様々な武器術を取り込み続け、それらの武術から応用できる部分を抽出して己が得意とする武器に落とし込む事をモットーとした流派である為に、別段エリルは槍でなくともありとあらゆる武器を扱う事が出来る。


ただその中でこの槍が一番得意である事は変わらず、あくまで渡された武器が剣であったとしてもエリルは戦う事が出来たであろう。


変幻自在で形無し。


無形影棍流が棍を様々な武器に見立てて扱う事からそう呼ばれる事も多々あった。


勿論エリル自身も最初は棒術を学んでいたのだが、やがてその中で己の得手を見つけ出した事で槍を扱う事になったのだ。


その事に対してとやかく文句を言う存在は無形影棍流の門下生には存在しない。


寧ろ師範であり創設者でもある『テイル・クルーエル』が自ら、無形影棍流から学んだ武器術をそれぞれの武器に活かす事を推奨していたのだから尚更だ。

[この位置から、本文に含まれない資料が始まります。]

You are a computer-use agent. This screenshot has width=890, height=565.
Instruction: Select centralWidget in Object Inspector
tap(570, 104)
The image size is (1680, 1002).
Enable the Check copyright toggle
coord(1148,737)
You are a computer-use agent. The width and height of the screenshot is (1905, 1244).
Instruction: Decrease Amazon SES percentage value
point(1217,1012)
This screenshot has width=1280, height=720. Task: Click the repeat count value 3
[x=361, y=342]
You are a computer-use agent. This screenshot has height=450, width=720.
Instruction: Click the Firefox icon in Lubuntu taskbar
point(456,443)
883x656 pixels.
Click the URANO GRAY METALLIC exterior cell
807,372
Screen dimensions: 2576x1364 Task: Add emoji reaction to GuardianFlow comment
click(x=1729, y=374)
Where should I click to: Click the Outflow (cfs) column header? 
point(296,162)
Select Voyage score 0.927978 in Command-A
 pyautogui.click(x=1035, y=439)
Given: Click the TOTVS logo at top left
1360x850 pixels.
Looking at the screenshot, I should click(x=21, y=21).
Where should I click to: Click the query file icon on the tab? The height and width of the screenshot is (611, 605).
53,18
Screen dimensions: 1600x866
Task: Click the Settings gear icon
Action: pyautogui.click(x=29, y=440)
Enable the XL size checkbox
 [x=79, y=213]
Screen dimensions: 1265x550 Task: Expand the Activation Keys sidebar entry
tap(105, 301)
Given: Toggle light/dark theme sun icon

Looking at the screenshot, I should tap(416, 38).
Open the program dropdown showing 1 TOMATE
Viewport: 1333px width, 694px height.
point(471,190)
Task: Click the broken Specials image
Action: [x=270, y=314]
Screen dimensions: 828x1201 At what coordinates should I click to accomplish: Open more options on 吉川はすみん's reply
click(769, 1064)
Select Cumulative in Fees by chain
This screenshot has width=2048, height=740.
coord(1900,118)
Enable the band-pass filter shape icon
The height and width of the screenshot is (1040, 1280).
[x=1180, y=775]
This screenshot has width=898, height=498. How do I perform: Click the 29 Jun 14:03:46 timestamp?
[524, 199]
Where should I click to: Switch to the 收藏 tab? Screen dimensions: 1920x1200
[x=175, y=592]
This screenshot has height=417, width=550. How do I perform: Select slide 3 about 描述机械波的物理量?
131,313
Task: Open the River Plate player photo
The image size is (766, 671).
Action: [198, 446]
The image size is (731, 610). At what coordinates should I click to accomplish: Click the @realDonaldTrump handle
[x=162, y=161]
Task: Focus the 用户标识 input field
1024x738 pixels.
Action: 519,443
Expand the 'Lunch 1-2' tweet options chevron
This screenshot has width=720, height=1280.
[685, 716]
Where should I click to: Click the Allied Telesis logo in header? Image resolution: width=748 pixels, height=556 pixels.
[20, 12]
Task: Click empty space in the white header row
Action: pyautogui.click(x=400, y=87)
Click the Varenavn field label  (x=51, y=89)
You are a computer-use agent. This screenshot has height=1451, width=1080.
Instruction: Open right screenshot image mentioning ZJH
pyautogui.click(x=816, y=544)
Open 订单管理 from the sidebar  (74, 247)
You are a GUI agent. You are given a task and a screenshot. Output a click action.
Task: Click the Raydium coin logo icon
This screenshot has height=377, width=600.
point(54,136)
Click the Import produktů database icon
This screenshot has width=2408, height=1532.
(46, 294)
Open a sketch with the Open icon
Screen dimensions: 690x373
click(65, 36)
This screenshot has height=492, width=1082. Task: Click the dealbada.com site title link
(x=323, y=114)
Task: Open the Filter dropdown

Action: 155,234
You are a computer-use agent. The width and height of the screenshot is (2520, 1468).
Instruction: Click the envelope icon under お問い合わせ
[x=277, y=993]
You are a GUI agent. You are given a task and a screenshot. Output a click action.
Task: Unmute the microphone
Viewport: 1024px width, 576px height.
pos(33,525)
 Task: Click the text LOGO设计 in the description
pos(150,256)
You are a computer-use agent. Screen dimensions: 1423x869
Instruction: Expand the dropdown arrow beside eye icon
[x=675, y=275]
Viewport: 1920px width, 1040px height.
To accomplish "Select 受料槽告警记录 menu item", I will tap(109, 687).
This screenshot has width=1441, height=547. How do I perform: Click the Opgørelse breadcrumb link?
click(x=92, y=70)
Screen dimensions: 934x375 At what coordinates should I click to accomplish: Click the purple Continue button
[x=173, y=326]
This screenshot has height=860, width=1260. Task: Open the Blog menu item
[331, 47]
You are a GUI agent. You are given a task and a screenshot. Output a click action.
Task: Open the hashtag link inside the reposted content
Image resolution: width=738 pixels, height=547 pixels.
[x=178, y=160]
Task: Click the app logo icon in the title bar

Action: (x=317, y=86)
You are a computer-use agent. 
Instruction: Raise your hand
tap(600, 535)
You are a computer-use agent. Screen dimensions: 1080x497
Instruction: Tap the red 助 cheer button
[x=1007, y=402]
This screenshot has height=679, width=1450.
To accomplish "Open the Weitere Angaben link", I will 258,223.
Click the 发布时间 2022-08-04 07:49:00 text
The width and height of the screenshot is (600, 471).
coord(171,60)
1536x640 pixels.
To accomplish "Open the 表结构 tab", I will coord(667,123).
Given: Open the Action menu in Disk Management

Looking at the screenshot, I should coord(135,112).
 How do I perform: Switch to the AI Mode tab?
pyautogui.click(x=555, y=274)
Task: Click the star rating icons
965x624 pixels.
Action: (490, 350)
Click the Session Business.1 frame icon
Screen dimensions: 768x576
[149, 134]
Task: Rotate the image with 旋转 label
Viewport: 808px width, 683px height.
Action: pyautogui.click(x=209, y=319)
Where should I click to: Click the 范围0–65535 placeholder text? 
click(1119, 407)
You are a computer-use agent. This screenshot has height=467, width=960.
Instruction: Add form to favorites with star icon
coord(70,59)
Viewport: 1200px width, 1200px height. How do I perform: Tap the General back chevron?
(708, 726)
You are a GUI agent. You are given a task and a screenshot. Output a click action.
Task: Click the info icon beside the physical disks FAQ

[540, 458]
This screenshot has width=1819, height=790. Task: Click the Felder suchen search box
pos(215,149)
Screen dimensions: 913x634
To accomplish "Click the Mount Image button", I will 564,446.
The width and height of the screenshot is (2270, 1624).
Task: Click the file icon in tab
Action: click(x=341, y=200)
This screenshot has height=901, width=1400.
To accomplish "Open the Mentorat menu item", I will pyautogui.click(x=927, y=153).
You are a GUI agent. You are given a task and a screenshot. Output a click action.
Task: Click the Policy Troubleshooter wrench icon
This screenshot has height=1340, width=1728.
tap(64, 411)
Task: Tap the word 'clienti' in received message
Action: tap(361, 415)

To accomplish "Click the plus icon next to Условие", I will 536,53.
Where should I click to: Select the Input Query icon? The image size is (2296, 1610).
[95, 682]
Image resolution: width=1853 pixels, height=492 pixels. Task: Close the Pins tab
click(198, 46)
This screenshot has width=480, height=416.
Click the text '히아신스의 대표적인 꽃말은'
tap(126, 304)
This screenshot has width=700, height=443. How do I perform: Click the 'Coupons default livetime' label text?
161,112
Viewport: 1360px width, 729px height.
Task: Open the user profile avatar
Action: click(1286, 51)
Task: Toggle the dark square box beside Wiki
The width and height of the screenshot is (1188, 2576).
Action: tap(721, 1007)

テイル本人が棒術ばかりを扱っていた為に、棒を扱わなければならないと錯覚してしまいがちだが、門下生の中には他にも剣の型や斧の型なんて物にまで派生させている者まで存在している程だ。


話が大きく脱線したが、確かに扱う槍には理想とする重さや長さは存在するが、武器であるならエリルは何でも扱う事が出来る。


無駄にエリルは演武の様に槍を体の至る所で回転させながら払い、突き、打ち込んでいった。


あくまでダメージ判定が有るのは矛先だけだと思っていたが、試してみた所そうでも無かった。


半端な攻撃方法ではびくともしないのも事実だが、渾身の威力を込めて槍の柄の部分で殴打すれば相応のダメージが発生している事が分かった。


単純にこの魔物は肉体が極端に硬いと言う事。


拳がその硬さに打ち勝つ事が出来ていれば、恐らく先程の殴りやシアンの蹴りでもダメージを与える事が出来たのかも知れないと言う可能性があった。